Consumer magazine is organising a petition on pricing accuracy code..
advocating for
clear pricing rules
requiring supermarkets to automatically compensate consumers when pricing errors occur. For example, by requiring products be provided free of charge if the shelf price is cheaper than the scanned price, there is a special that doesn’t offer a genuine saving, or incorrect unit pricing.
requiring your rights to be clearly disclosed both instore and online
with infringement notice powers and much higher penalties (similar to those in Australia) for misleading pricing and promotions.
Can anyone see any specific detail about how this would work? I had a look at the link, but maybe I missed it (very possible!)
I wonder which 'supermarkets' this would apply to?
Will it only be Woolworths and FoodStuffs? If FoodStuffs, will it apply to each individual supermarket, as they are (mostly, if not exclusively) individually owned? Would it also apply to all the FoodStuffs member FourSquare stores (mostly quite small least compared to NW, Woolworths, and PNS stores)?
If it applies to FourSquare stores, does it also apply to all the independent dairies, some of which are larger than a FourSquare (some were previously FourSquare stores but left the FoodStuffs group)? If not, that seems to create a pretty unfair competitive landscape?
Would it apply to The Warehouse? Fruit World? Mad Butcher?
Would it also apply to the much discussed, if theoretical, potential new entrant to the NZ grocery retail sector, that is trying to 'get going', and starts out with only one, or perhaps a handful, of stores? If so, that seems to make the NZ market less attractive, and thus reduces the potential for additional competition, and helps to maintain higher prices - which seems to be the opposite of what the authors of the petition should want? What are their true motivations here?

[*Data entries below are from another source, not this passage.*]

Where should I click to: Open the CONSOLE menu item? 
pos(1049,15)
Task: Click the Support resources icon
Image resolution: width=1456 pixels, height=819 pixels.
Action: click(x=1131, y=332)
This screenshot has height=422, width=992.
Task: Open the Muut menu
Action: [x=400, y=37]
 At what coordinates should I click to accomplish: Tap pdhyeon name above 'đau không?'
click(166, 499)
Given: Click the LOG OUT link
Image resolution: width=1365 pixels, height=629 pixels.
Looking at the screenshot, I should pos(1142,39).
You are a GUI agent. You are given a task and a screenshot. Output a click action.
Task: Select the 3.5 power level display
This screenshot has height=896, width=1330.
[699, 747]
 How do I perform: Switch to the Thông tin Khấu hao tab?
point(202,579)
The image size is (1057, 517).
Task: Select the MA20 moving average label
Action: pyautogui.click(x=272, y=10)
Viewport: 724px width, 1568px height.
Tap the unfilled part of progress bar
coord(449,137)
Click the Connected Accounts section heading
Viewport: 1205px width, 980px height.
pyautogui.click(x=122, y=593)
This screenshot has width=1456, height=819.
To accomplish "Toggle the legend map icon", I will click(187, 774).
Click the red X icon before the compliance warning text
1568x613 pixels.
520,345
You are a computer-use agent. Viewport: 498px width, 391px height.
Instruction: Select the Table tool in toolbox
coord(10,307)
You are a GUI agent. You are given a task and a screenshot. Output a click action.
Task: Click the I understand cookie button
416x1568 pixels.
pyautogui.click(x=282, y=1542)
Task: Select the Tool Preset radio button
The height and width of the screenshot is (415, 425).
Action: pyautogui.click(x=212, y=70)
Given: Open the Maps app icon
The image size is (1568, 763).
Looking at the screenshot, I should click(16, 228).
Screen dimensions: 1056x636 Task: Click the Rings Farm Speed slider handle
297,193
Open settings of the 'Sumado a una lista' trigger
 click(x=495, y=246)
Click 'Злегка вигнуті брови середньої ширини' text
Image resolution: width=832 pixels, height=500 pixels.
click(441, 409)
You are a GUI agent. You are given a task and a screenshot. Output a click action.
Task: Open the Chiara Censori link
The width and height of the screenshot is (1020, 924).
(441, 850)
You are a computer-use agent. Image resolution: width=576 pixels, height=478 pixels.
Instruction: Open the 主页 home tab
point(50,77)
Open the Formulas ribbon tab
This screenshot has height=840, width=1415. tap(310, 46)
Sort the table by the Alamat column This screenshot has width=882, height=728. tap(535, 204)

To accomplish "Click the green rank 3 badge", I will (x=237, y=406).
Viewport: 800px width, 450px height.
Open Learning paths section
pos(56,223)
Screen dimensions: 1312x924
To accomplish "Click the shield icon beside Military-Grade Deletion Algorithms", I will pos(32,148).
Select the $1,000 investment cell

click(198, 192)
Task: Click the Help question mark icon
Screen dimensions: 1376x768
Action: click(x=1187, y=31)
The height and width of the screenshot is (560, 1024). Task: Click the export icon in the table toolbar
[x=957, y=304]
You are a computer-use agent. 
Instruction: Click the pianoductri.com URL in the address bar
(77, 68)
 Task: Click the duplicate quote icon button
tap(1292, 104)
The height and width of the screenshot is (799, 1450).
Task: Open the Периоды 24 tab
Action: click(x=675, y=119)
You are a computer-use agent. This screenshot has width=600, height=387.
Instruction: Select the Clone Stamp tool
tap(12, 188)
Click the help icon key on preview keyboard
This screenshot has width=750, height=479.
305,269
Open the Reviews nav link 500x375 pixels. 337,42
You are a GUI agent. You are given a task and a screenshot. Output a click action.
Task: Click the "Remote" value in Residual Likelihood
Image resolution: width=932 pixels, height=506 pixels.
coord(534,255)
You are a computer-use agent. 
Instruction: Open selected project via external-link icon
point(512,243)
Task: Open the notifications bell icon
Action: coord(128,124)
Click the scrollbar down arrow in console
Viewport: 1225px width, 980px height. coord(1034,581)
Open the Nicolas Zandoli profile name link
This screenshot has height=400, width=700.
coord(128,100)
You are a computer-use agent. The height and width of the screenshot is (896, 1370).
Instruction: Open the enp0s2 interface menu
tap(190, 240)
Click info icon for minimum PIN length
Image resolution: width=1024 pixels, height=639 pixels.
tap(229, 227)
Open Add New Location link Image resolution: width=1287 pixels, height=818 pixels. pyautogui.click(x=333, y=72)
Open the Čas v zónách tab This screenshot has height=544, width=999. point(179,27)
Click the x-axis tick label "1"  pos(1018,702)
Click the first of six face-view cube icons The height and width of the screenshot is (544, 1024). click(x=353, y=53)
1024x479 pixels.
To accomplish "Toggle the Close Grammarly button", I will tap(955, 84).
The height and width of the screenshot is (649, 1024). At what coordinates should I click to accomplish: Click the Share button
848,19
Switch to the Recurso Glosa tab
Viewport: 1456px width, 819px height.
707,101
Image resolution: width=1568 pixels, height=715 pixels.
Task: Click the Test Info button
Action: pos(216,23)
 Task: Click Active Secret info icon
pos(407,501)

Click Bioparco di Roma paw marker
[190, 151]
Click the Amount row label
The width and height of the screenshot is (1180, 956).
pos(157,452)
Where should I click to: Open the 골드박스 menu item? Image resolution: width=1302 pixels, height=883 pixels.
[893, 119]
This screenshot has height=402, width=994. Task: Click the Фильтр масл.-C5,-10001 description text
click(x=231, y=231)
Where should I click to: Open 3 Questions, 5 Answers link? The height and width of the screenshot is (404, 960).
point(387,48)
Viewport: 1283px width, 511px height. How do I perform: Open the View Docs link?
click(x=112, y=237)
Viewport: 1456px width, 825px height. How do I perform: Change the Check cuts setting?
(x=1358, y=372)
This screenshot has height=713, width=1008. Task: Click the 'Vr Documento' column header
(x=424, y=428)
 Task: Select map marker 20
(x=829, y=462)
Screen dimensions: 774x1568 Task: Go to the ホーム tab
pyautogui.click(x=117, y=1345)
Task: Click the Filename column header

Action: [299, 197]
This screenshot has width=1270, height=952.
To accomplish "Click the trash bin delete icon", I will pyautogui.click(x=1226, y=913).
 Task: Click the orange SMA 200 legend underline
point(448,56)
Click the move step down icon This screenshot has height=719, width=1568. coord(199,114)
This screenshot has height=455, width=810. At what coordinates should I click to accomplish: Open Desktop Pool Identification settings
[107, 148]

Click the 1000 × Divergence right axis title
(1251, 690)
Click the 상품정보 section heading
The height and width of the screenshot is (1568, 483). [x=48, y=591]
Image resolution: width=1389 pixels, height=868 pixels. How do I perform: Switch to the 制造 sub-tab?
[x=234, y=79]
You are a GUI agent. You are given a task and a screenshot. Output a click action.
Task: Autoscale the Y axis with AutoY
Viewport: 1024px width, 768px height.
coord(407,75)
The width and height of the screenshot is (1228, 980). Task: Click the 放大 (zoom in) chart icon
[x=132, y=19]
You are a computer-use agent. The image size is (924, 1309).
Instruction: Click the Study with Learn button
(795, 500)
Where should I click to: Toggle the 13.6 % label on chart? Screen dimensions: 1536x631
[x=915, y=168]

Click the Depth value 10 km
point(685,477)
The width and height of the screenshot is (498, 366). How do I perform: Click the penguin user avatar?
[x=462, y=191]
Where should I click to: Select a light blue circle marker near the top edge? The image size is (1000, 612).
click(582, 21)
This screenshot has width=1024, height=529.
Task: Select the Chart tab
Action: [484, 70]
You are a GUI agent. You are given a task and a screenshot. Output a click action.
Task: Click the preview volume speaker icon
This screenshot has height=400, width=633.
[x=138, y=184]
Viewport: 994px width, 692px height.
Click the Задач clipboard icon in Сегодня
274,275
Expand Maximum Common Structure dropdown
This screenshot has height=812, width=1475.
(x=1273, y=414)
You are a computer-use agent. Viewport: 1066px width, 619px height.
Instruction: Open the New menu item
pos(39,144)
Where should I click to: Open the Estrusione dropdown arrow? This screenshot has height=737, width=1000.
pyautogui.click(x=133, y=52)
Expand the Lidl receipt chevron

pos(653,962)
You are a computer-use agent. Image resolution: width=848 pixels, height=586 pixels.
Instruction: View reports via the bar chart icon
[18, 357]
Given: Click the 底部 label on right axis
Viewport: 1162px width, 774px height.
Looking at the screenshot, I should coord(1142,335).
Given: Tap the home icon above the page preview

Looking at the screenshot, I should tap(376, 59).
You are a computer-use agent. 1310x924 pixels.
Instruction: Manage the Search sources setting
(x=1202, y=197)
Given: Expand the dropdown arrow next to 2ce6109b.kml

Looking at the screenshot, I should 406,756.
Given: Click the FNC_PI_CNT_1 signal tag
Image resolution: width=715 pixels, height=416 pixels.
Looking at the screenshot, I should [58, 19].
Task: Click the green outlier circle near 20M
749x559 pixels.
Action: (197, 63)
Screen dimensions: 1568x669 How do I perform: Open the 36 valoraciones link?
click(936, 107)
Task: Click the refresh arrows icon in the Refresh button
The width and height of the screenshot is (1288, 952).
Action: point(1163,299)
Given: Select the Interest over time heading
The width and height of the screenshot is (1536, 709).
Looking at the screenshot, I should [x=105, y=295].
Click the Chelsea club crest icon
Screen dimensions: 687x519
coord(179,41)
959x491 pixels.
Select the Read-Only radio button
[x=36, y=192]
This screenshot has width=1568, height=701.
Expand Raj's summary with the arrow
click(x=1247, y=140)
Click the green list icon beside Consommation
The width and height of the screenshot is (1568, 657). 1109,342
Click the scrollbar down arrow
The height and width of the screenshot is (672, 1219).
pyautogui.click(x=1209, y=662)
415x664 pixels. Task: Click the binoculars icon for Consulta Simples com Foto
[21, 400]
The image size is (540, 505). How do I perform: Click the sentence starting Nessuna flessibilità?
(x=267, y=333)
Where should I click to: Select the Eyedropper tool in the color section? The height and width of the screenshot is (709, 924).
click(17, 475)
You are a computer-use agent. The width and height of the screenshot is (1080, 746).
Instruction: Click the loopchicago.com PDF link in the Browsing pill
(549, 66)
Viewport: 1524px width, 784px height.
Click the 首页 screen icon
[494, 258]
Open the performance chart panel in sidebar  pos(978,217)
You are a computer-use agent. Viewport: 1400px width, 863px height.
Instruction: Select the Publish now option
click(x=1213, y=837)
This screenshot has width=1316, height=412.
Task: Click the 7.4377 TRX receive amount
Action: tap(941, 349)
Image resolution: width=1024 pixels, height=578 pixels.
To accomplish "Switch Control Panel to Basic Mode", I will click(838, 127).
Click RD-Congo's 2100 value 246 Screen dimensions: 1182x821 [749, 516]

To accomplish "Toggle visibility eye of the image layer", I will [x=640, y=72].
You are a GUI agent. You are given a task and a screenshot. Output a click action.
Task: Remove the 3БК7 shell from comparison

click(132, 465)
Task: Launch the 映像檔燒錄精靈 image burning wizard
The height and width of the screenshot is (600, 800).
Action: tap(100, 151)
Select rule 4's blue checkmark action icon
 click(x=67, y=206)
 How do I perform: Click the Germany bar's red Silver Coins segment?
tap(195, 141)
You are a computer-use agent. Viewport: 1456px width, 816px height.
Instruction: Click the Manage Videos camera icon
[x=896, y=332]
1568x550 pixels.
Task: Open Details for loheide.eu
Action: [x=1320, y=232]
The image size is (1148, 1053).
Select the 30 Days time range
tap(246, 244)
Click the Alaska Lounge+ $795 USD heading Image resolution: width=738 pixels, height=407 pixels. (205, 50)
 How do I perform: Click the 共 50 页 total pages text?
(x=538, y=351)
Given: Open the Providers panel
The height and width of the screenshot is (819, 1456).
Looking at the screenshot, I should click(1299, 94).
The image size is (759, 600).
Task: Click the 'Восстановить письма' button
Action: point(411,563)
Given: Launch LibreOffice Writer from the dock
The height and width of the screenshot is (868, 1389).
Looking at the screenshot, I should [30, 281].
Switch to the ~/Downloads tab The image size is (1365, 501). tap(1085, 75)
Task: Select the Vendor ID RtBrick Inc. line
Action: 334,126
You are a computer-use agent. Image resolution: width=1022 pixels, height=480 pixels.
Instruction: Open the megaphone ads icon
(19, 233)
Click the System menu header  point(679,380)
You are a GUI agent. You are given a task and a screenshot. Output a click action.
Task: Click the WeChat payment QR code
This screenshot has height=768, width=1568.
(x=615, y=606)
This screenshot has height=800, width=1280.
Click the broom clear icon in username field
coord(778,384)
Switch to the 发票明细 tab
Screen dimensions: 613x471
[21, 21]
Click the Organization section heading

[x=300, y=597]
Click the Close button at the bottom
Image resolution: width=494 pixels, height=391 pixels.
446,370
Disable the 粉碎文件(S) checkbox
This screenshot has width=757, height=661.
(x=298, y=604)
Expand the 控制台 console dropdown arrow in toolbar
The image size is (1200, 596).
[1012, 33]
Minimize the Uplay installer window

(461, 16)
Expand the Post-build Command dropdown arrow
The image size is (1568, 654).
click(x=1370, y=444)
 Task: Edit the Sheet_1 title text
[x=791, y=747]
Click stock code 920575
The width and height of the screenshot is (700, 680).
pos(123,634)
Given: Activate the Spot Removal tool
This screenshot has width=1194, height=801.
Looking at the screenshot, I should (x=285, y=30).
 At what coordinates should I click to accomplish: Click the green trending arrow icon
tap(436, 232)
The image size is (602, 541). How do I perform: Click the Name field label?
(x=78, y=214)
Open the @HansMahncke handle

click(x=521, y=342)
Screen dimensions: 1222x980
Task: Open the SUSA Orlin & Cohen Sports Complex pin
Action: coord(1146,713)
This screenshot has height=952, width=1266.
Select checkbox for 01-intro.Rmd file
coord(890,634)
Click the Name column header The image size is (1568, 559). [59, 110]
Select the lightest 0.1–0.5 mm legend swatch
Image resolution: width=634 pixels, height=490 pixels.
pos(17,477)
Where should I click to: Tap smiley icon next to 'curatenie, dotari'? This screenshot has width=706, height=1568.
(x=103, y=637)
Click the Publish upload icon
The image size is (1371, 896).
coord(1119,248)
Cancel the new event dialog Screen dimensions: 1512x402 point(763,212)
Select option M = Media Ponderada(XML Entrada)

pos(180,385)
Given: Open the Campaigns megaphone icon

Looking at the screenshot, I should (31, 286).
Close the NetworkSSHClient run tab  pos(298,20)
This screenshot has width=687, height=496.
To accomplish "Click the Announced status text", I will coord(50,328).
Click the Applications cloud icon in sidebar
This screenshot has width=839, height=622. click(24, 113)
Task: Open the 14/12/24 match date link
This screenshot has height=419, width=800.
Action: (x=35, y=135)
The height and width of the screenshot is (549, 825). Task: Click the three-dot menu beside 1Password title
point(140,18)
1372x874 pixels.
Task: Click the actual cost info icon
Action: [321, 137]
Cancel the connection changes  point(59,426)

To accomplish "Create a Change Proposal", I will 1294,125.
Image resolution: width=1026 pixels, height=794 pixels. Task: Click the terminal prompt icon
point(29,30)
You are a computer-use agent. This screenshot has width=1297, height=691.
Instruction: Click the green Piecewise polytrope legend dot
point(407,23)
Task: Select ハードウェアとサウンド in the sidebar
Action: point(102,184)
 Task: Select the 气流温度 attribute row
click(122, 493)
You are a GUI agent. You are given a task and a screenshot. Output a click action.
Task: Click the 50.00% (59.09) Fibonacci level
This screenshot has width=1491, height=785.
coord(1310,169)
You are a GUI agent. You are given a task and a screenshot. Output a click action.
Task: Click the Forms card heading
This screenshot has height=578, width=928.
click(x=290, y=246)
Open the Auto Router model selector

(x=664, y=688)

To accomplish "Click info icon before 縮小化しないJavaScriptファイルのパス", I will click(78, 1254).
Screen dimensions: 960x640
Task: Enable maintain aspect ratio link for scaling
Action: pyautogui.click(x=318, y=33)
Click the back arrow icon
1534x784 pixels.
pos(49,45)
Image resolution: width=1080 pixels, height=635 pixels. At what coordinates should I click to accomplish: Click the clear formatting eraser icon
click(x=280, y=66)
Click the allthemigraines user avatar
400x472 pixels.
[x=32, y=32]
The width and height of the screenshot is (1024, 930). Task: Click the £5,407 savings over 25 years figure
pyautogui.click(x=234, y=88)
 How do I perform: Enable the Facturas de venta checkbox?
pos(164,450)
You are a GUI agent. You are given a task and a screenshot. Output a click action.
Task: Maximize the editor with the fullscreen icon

What about product types? Does this apply to everything that a 'supermarket' sells? Including, say, pens? If so, does it apply to pens that are sold by Warehouse Stationery too? Does that then extend to everything that Warehouse Stationery sells? Does that then mean that it actually extends across all retailers for all products sold in NZ?
If so, does that mean that every retailer will need to put their prices up to cover the extra time it will take to ensure that there are no pricing errors, else it could be punitively expensive for them? Given that it probably takes the same amount of time to check the price of a basic ball-point pen, as it does to check the price of a $100 pen, does it mean that some fixed amount will effectively be added to the cost of every individual item? Would that disproportionately impact people purchasing at the lower end of the price / quality spectrum? If so, why are the petition authors seeking to deliberately punish the poorest members of our society?
So many questions about how this would work, but I'm sure they've thought it through far more comprehensively than the ten minutes I've considered it for.